Dirty Tricks Used to Increase Your Taxes

Perhaps California’s political structure hasn’t quite devolved into the kind of despotic regime like we see in North Korea or Venezuela, but that doesn’t mean we’re not headed in that direction. As reported last week in this column, the attack on Proposition 13 is now in full gear as proponents of the infamous “split roll” initiative are on the streets collecting signatures for their new $12 billion property tax increase on Californians.

The measure, entitled the California Schools and Local Communities Funding Act of 2020, would remove one of Proposition 13’s most important protections, the limitation on annual increases in taxable value, from commercial properties. Proponents of the measure have made it clear that their ultimate objective is the full dismantling of Prop. 13, even for homeowners. Taxpayers and businesses are ready for a tough battle, but there remains an open question about what happens when the other side cheats. Two things happened lately that reflect the tax-and-spend lobby’s “win at any cost” mindset.

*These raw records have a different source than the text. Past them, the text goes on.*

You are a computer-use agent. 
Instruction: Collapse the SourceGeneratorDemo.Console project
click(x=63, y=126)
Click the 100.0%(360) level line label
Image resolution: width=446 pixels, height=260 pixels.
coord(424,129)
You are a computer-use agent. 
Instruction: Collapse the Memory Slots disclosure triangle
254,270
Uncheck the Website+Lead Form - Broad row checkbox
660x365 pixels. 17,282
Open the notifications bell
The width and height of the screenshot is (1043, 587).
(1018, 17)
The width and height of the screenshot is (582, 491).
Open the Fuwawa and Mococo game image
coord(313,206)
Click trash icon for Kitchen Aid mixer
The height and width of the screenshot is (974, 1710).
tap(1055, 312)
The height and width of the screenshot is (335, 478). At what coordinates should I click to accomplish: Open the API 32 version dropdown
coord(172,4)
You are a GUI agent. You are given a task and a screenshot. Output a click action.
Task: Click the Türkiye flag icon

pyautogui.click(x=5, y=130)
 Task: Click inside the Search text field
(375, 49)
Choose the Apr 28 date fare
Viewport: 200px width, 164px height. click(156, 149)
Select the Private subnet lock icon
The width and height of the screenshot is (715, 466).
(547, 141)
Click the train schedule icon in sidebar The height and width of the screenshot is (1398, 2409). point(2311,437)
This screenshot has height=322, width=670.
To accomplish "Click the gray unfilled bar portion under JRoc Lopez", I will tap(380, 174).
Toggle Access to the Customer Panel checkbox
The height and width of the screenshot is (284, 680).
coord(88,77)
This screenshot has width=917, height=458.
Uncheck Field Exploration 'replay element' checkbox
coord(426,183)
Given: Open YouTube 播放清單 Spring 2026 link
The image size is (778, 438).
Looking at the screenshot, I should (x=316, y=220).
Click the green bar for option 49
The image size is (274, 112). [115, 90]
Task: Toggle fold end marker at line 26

First, with an assist from a politically biased politician serving in the Attorney General’s office, proponents were able to secure a one-sided title and summary to the signature petitions.

The title and summary that Xavier Becerra issued on Oct. 17 begins by emphasizing higher funding for education, a main selling point that is popular among voters. This title differs from the original version of a similar measure that highlighted the tax implication for commercial property — something a recent poll suggests would be rejected by voters.